The scandalous revelation that Justin Trudeau has in the past appeared in blackface has sparked conversation and displeasure among Calgary's liberal candidates and Mayor Naheed Nenshi.
The Calgary mayor said when he first saw the pictures it felt like a "sucker punch."
"I think for me and for a lot of people from minority communities, it really makes you start to think when is this ever going to end," he said on Thursday.
"You're reminded in the worst possible way that people you respect, people you admire, people who were allies in this battle with you still need a little bit of education."
Trudeau's campaign team quickly moved to contain the growing furor Thursday after a yearbook photo surfaced of him in brownface at a 2001 "Arabian Nights" costume party and two other similar incidents came to light.
However, Nenshi doesn't believe Trudeau intended to be racist.

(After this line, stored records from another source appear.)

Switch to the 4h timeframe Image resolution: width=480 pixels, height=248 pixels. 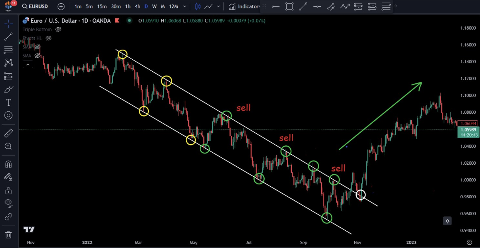pos(137,6)
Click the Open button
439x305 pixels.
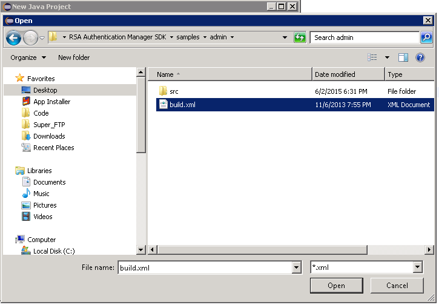336,286
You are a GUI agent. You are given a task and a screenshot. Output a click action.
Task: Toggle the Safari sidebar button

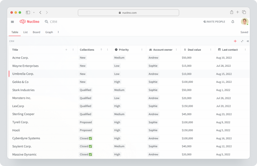pyautogui.click(x=28, y=12)
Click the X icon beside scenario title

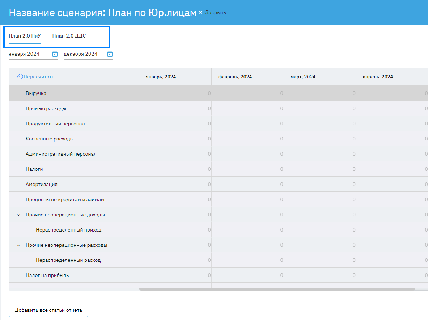200,12
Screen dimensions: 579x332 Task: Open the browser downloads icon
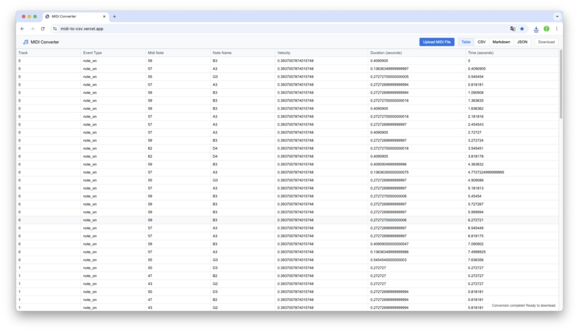pos(536,28)
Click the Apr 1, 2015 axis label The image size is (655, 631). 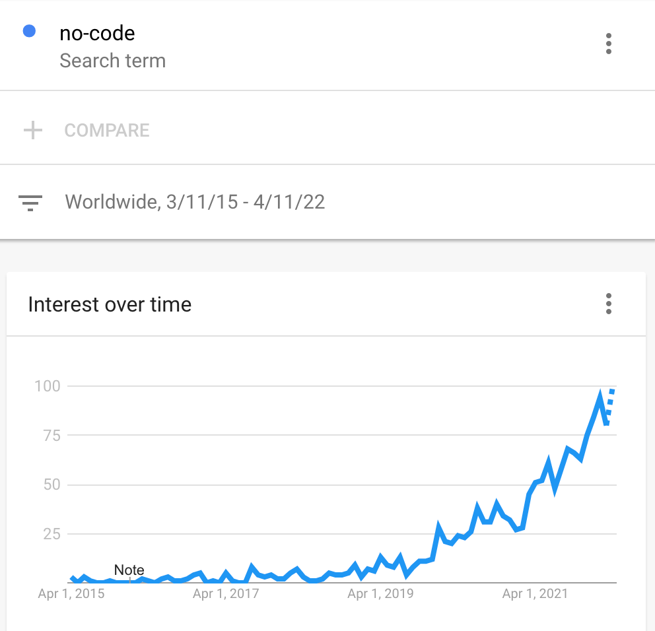click(71, 594)
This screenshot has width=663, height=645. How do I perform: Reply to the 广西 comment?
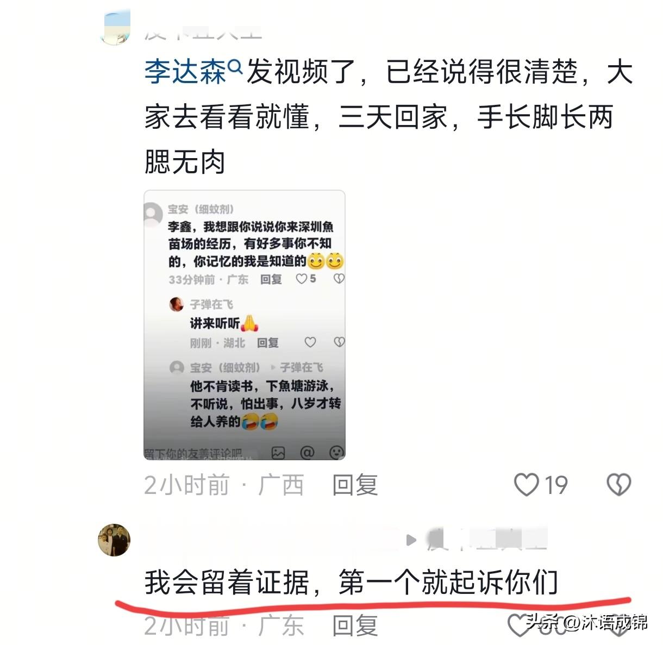[x=355, y=485]
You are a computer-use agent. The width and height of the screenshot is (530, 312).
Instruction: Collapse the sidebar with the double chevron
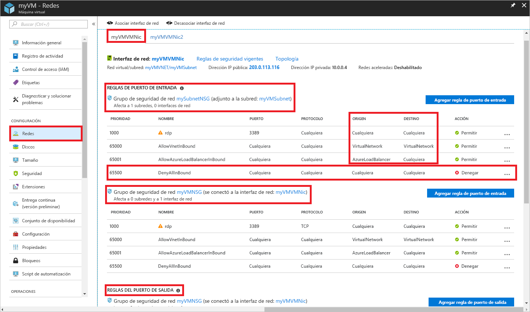[93, 24]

"It is, in fact, fair for the prime minister to say 'Look I was stupid … but I have also spent my time in this role fighting for the rights of everyone,'" said Calgary's mayor.
"It is an equally fair statement for others to question other political leaders and say 'Well, it's not just that you did something stupid 15 years ago or you made a speech in Parliament, it's the totality of your record since that.'"
Nenshi says he wouldn't hesitate to raise the controversy and his displeasure about this "complex and nuanced issue" if he were to meet again with Trudeau.
The Liberal Party of Canada leader attended a campaign event in Winnipeg on Thursday and apologized directly to racialized Canadians after more bombshell images surfaced of him in blackface.
"I am wary of being definitive about this. The recent pictures I had not remembered," Trudeau said when pressed by reporters about the number of incidents.
'This sparks a bigger discussion'
Trudeau also held a conference call with Liberal candidates around the country — which included Nirmala Naidoo, the Liberal candidate for Calgary-Skyview.
"This morning he should've been on the campaign trail and he wasn't. He spent about an hour on the phone with all of us candidates from coast to coast. In a very tearful way, he felt that he'd let us down and he said that he was going to do better," she said.
Naidoo said she believes Trudeau's apology is sincere and that as a woman of colour, she hopes this sparks a bigger discussion about racism.
"Let's talk about it. Let's move this narrative forward because I've faced racism from the day I was born. I welcome the discussion," said Naidoo.
She still supports Justin Trudeau, even though she was disappointed by the photo.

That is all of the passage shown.